Shame – I’m the old git who can’t do it.

I was feeling fine on the learning slope with all the other newbies until this five-year-old girl came for her lesson and started doing slalom runs down the slope. I, on the otherhand, was mastering the technique of getting up. From my back I dug the heel side of the board into the snow, bent my knees and tried to push myself up with my hands. I couldn’t master it and just lay there like an upturned beetle. Mario had to haul me up after every time I fell – I’m a lucky girl 😉

Disbelief – how the hell does anyone do this!

I had to learn to brake first, which meant knees bent, back straight, heels down and toes up. Not forgetting arms out and head up. This is a ridiculously awkward position when you’re feet are pointing slightly to the left and bound to a board and I know about awkward positions. I do yoga.

Pure and utter fear – I’m never letting go of you!

The bigger we are the harder we fall so I gripped onto Mario in the same way a cat would if you tried to give it a bath. It took a while to calm down and do anything without holding his hand. In fact, I write this post with aching hands because I was holding on to him so hard for so long.

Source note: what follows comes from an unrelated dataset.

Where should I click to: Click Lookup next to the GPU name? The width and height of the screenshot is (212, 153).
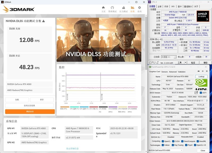[201, 76]
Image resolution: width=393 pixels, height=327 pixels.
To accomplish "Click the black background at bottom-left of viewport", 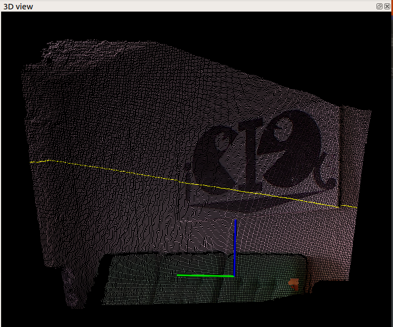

Acceptance – I’m going to fall. A lot.

Once I fell a few times I got used to the idea of spending most the day landing on my bum (thank goodness for the DIY padding) and after that I felt more confident.

Enlightenment – and then it happened!

With the board perpendicular to the slope, I had to slide forward and brake and then repeat all the way down. All I could manage was slide forward and fall until my fourth descent when something clicked and when I did the brake stance, I actually stopped. My body and brain were finally working together!

Determination – I’m not giving up.

I could brake so my next step was to concentrate on moving. Sliding to the right or left meant putting my weight on the desired direction and pointing that way with the corresponding arm while braking slightly to control my speed. I did this over and over again and after four hours of trying to snowboard I got it. So after lesson one I could stand, brake and go forwards down the slope.

After lesson two I’ll hit the real slopes.

Europe’s best Christmas Markets

Germany’s oldest Christmas Market.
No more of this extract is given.